Empalme, Mexico

Established 1973

Linda Derivi & Steve Castellanos, Sister Cities Co-Chairpersons to Empalme, Mexico

Empalme Sonora Mexico became a Sister City to Stockton in 1973.  “Empalme” in Spanish literally means “junction,” a major feature of the city in common with our own.  The city is located on the south-central coast of the Mexican state of Sonora, on the Sea of Cortez, ten minutes from the wider-known city of Guaymas. Empalme is served by the Fed-Mex I-15 Highway and Ferromex Train Service

Unlike other towns or cities in Mexico, Empalme was built entirely by foreigners, specifically the Utah Construction Company under contract to the Southern Pacific Railroad Company. Very few native materials were used in the city’s construction. The founders owned a major railroad, affording easy transportation of materials and personnel. The purpose of the settlement was to provide repair facilities for SP operations in Mexico, with a large shop and roundhouse. They still exist today, although unused; repair and maintenance now being done in Guadalajara, Jalisco. Hundreds of the homes built originally still exist in Empalme, their design and materials unchanged.

The economy of Empalme is based on agriculture, cattle ranching, fishing and small industries. The salty soil and lack of water makes agriculture difficult. Main crops are wheat, melon, and squash.  With its command of a 30 kilometer coastline, there is fishing with hauls of shrimp, shark, crab, and octopus, among others.  Empalme is home to a deeply embedded manufacturing culture.  Though Empalme is situated out of the bustle of Guaymas, its access to Sonora's robust manufacturing infrastructure has created an industrial economy that attracts industries ranging from automotive and aerospace to electronics and medical devices and many others in between. Empalme, home to 30 manufacturers, is a logical choice for companies seeking to take advantage of the region's robust trade networks and labor pool.

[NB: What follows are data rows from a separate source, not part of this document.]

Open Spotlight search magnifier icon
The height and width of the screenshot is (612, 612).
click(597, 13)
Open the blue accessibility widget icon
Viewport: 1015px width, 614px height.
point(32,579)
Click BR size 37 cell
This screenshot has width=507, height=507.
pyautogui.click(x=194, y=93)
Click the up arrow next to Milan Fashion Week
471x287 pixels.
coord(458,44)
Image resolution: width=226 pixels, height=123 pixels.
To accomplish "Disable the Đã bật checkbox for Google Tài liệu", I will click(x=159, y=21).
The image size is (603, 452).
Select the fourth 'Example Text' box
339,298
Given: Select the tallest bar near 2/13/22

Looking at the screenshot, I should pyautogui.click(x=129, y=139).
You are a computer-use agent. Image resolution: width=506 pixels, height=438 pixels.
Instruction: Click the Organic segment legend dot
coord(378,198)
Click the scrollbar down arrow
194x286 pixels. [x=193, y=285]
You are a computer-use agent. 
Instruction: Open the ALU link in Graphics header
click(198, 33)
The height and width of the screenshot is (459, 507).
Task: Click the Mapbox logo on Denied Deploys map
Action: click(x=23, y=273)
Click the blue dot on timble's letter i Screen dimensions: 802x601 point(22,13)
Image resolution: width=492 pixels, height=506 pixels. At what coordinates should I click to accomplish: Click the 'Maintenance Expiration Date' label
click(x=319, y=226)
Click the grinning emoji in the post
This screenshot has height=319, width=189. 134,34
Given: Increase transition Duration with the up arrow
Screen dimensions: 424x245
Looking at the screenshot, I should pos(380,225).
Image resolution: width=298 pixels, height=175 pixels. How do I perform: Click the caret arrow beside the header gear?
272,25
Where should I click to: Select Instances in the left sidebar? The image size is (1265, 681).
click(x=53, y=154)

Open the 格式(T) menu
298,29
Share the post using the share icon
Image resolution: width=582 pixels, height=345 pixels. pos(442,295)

Empalme has a strong educational infrastructure of workers and professionals. There are six high schools, six universities, and three technical trade schools. Each has an enduring connection with the local industry and structures its educational programs to fit local needs, laying the foundation for the region's labor pool.


Empalme is 260 miles directly south of the US-Mexican border and is Stockton’s closest Sister City.